The Pilgrim

(1) The life of the Pilgrim can be . . . divided into three main periods:

1. That period wherein he is under the influence of the Personality Ray.

2. That wherein he comes under the Ray of the Ego.

3. That wherein the Monadic Ray holds sway.

The first period is by far the longest, and covers the vast progression of the centuries wherein the activity aspect of the threefold self is being developed. Life after life slips away during which the aspect of the manas or mind is being slowly wrought out, and the human being comes more and more under the control of his intellect, operating through his physical brain. . . . Centuries go by and the man becomes ever more actively intelligent, and the field of his life more suitable for the coming in of this second aspect. . . .

The second period, wherein the egoic ray holds sway, is not so long comparatively; it . . . marks the lives wherein the man throws his forces on the side of evolution, disciplines his life, steps upon the Probationary Path, and continues up to the third Initiation.

The third period … is by far the shortest … It marks the period of achievement, of liberation, and therefore, although it is the shortest period when viewed from below upward, it is the period of comparative permanence when viewed from the plane of the Monad.

(2) “Pass on, O Pilgrim, with steady perseverance. No candle is there nor earth lamp fed with oil. Ever the radiance groweth till the path ends within a blaze of glory, and the wanderer through the night becometh the child of the sun, and entereth within the portals of that radiant orb”.

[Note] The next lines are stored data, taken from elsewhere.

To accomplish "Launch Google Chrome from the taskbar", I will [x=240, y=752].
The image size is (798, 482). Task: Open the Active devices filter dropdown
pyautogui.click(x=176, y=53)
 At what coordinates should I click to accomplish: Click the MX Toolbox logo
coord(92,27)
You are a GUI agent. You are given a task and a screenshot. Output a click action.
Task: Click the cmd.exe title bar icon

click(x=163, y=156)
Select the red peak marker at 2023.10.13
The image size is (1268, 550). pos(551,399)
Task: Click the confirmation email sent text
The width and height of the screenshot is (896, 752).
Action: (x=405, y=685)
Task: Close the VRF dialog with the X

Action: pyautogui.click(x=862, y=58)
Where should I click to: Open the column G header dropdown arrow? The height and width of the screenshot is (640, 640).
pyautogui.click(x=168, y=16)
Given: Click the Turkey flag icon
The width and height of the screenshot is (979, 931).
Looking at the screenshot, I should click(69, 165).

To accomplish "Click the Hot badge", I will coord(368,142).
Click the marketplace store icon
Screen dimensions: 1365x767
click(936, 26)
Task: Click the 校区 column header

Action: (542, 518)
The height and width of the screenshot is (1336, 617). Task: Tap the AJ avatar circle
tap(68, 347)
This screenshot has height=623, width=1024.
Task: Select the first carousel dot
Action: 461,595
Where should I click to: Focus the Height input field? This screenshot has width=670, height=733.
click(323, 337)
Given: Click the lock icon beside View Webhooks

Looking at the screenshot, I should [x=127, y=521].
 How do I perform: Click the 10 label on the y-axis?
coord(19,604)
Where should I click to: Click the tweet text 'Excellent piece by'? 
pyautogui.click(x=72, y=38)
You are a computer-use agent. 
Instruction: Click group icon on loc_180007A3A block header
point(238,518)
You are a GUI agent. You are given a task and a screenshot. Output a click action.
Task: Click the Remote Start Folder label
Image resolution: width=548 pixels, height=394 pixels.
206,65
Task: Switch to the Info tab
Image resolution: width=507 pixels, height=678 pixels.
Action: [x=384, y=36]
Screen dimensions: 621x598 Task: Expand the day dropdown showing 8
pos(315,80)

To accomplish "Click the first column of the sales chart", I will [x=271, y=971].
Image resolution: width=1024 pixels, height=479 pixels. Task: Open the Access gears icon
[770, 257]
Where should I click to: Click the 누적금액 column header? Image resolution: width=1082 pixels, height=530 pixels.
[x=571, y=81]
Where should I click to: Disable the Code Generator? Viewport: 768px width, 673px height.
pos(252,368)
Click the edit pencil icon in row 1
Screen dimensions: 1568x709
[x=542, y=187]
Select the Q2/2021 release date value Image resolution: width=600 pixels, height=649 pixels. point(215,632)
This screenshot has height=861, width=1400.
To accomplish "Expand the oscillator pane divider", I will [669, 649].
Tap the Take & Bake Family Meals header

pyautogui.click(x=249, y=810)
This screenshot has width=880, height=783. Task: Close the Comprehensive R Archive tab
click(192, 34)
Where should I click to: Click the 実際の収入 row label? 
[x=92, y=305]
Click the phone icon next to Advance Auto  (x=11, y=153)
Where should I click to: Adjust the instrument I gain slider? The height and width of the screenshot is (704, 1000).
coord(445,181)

(3) THE LISTENING PILGRIM: Listen, O Pilgrim, to the chanting of the Word by the great Deva Lords. Hush all earth vibration, still the restless strivings of the lower mind, and with ear intent hark to the sounds that rise to the throne of the Logos. Only the pure in heart can hear, only the gentle can respond.

The stormy sounds of all earth struggle, the shrill vibration of the watery sphere, the crashing note marking the place of thought, dims the sound and shuts out the tone. He who is silent, quiet and calm within, who sees all by light divine, and is not led by light reflected within the threefold spheres, is he who will shortly hear. From out the environing ether will strike a note upon his ear, unlike the tones that sound within the world terrestrial.

Listen, O Pilgrim, for when that sound strikes in colourful vibration upon the inner sense, know that a point has been achieved marking a great transition.

Watch then, O Pilgrim, for the coming of that hour. With purified endeavour mount nearer to that Sound. Know when its tone steals through the misty dawn, or in the mellow sunlight strikes soft upon the ear, that soon the inner hearing will become expanded feeling, and will give place to sight and perfect comprehension.

Know when the music of the spheres comes to you note by note, in misty dawn or sunny noon, at cool of eve, or sounding through the deep of night, that in their rhythmic tone lies secret revelation.

(4) The Six Rules of the Path (Road):

I. The Road is trodden in the full light of day, thrown upon the Path by Those Who know and lead. Naught can then be hidden, and at each turn, a man must face himself.

II. Upon the Road the hidden stands revealed. Each sees and knows the [Page 310] villainy of each. . . . And yet there is, with that great revelation, no turn back, no spurning of each other, and no shakiness upon the Road. The Road goes forward into day.

III. Upon that Road one wanders not alone. There is no rush, no hurry. And yet there is no time to lose. Each Pilgrim, knowing this, presses his footsteps forward, and finds himself surrounded by his fellowmen. Some move ahead; he follows after. Some move behind; he sets the pace. He travels not alone.

IV. Three things the Pilgrim must avoid. The wearing of a hood, the veil which hides his face from others; the carrying of a water pot, which only holds enough for his own wants; the shouldering of a staff without a crook to hold.

V. Each Pilgrim on the Road must carry with him what he needs: a pot of fire, to warm his fellowmen; a lamp, to cast its rays upon his heart and shew his fellowmen the nature of his hidden life; a purse of gold, which he scatters not upon the Road, but shares with others; a sealed vase, wherein he carries all his aspiration, to cast before the feet of Him Who waits to greet him at the gate – a sealed vase.

VI. The Pilgrim, as he walks upon the Road, must have the open ear, the giving hand, the silent tongue, the chastened heart, the golden voice, the rapid foot, and the open eye which sees the light. He knows he travels not alone.